[Provided records]
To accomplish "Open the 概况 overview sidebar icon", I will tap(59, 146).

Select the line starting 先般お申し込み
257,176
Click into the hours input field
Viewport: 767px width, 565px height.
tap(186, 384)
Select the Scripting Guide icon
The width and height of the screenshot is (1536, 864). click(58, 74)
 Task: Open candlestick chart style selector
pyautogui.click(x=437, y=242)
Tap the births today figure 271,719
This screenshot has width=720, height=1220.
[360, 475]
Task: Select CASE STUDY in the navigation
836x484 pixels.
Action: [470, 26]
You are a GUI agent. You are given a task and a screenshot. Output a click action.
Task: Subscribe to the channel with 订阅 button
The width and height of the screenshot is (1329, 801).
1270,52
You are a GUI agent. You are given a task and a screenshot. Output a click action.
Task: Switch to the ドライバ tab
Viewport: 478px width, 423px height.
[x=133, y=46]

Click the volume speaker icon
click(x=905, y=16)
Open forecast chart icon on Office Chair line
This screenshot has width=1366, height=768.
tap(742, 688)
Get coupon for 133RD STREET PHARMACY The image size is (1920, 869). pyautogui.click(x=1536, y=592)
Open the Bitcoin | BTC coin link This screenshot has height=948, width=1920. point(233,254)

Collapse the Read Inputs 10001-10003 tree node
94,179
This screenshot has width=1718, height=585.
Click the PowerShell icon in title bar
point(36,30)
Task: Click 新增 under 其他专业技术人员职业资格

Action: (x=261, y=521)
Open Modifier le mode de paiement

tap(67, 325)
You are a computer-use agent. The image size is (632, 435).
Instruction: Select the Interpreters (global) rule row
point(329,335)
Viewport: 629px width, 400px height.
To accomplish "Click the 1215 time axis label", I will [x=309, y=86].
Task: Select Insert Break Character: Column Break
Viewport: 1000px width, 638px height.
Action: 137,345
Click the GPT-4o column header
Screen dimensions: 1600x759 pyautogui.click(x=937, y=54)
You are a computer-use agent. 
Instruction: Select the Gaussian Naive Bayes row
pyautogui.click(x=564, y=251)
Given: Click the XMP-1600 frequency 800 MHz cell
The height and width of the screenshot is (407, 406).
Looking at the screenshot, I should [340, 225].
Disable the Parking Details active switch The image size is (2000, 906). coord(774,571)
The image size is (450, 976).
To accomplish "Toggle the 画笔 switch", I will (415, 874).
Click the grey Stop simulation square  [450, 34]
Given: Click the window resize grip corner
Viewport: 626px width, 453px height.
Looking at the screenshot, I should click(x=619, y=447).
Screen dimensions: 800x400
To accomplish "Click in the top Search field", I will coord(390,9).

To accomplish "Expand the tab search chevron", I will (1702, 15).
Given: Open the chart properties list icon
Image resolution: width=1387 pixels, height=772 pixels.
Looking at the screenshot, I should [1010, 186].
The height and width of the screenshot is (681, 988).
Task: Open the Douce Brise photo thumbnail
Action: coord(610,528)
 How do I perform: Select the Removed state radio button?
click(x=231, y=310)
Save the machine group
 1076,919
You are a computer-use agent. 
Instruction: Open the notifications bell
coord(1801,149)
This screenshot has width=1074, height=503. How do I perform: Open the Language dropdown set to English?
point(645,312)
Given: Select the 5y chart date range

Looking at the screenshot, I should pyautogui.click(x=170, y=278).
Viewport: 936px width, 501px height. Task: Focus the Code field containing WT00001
[/Provided records]
[What is needed] Once you reach the line with "You are a computer-use agent. The" in the data above, copy it and every line after it exactly, up to and including the line with "Screen dimensions: 800x400".

[Answer for the task]
You are a computer-use agent. The image size is (632, 435).
Instruction: Select the Interpreters (global) rule row
point(329,335)
Viewport: 629px width, 400px height.
To accomplish "Click the 1215 time axis label", I will [x=309, y=86].
Task: Select Insert Break Character: Column Break
Viewport: 1000px width, 638px height.
Action: 137,345
Click the GPT-4o column header
Screen dimensions: 1600x759 pyautogui.click(x=937, y=54)
You are a computer-use agent. 
Instruction: Select the Gaussian Naive Bayes row
pyautogui.click(x=564, y=251)
Given: Click the XMP-1600 frequency 800 MHz cell
The height and width of the screenshot is (407, 406).
Looking at the screenshot, I should [340, 225].
Disable the Parking Details active switch The image size is (2000, 906). coord(774,571)
The image size is (450, 976).
To accomplish "Toggle the 画笔 switch", I will (415, 874).
Click the grey Stop simulation square  [450, 34]
Given: Click the window resize grip corner
Viewport: 626px width, 453px height.
Looking at the screenshot, I should click(x=619, y=447).
Screen dimensions: 800x400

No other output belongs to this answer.